Pungmul @ Ttukseom Hangang Park
Your average Saturday afternoon: riding your motorcyle to the park to practice traditional Korean dance with your friends. AS YOU DO.

School life is different this year. A new national curriculum was introduced this year and the 3rd and 4th graders now have English twice a week instead of once a week. This means there are 42 English classes taught at my school each week, more than I can personally teach. Instead, my co-teacher and I teach each grade together once a week and the co-teacher teaches each grade solo once a week. It works okay, but it means that I'm never the primary teacher and I'm always playing by someone else's rules and cues. There's also a lot less communication between me and my co-teachers. Last year, my co-teacher and I would plan lessons together and then prepare our respective parts. This year, I plan my lessons alone, without discussing the lessons plans with my co-teachers, and half the time I feel like we're teaching two different lessons that just happen to share a vocabulary set or grammatical concept. There's no cohesion between my lesson and my co-teacher's lesson.

4-4 - 5.26.2010
4-4 Class playing a board game in English class.

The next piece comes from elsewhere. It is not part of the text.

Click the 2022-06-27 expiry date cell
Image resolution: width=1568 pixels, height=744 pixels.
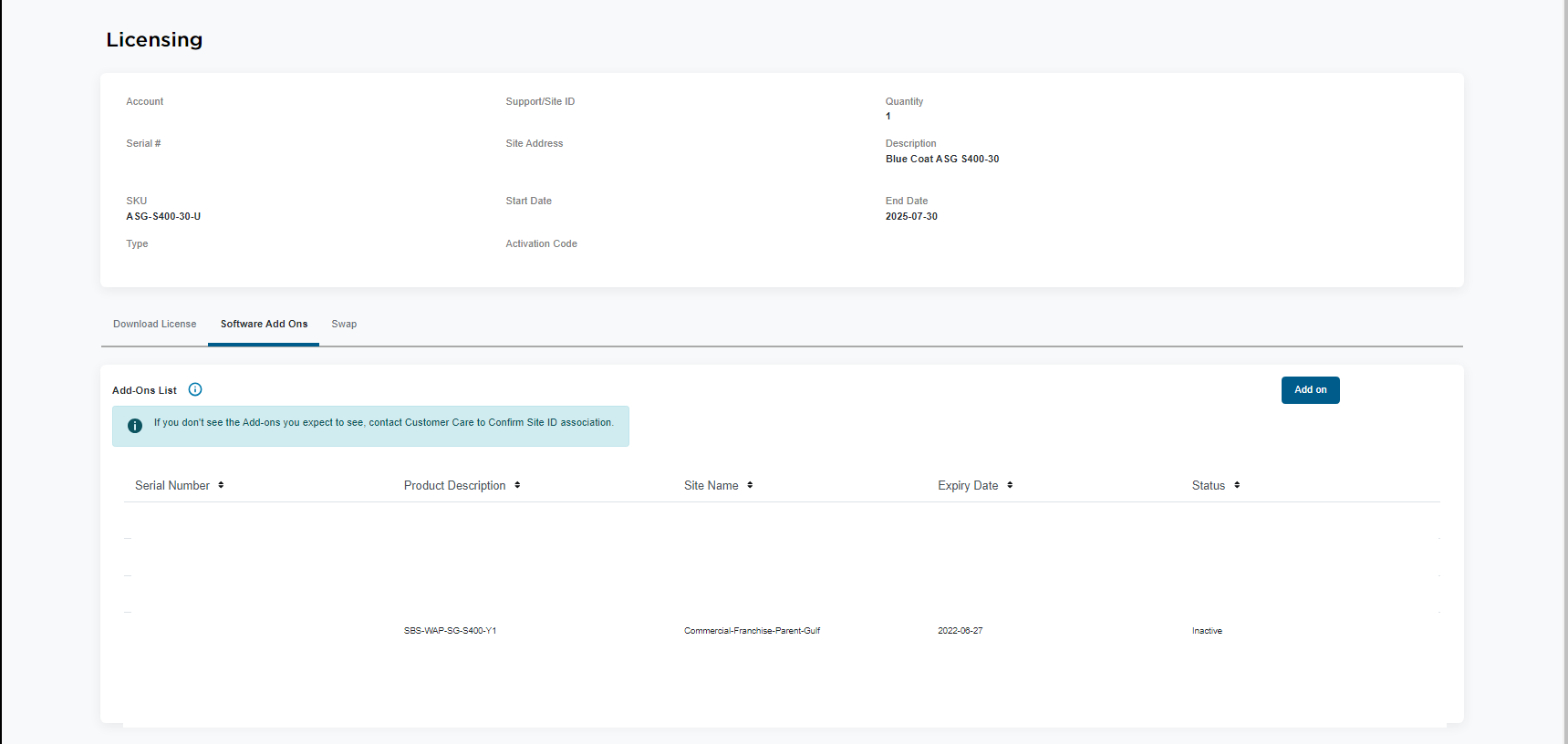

I think my current students are lagging behind my last school. Both of my schools have been in poor areas, but I think this area is more impoverished. A significant number of my students are on welfare and we did so poorly on the national tests in July that the principal has decided that all the homeroom teachers have to teach three extra classes a week and extra teachers have been hired to offer remedial classes for struggling students. Right around the six month mark last year, I saw an explosion of English from my students. Almost over night, they went from only using sentence fragments to full fledged sentences arguing the merits of different Kpop bands. Teacher, I don't like Top. He is ugly and has big face. I LOVE G-Dragon! HEARTBREAKER! I just can't see a similar widespread surge of English use among my current students. It's not all bleak - a group of 6th grade girls and I recently got into a discussion about our favorite member of 소녀시대 and a 5th grader brought me his essay on the wonderful cockroach to edit - but for every bright student, there are another dozen who, when asked what their name is, can only answer, "Teacher, WUT?!"

3rd & 4th Grade Advanced - 7.27.2010
WUT?

I really wanted to make the effort to travel around Korea more this year, but I haven't done a very good job of it. In April Siobhain, Caroline and I went to the Nonsan Strawberry Festival in Chungcheongnam-do. It was your typical country fruit festival, full of giant strawberry balloons suspended over the fair ground and strawberry infused foods, many of which were not improved by tasting like strawberry. (Strawberry flavored hot pepper paste is not delicious. Nor is strawberry flavored seaweed.) There were also copious amounts of fried food and I finally tried a french-fries-covered-corn-dog-onna-stick, which was exactly as delicious as it sounds. I'm just a little ashamed that Korea beat the South to inventing it. The weekend was lots of fun and navigating Korea outside of Seoul was too difficult and and I remember thinking on the train back to Seoul that I need to take more weekend trips. That was five months ago and I haven't left the Seoul area since. Hopefully I manage to see a bit more of the country before my contract is up.

Nonsan Strawberry Festival
(l → r) Siobhain, Caroline, Strawberry Chick who grabbed my ass, me

It's been a good six months, and I'm glad I came back for a second year.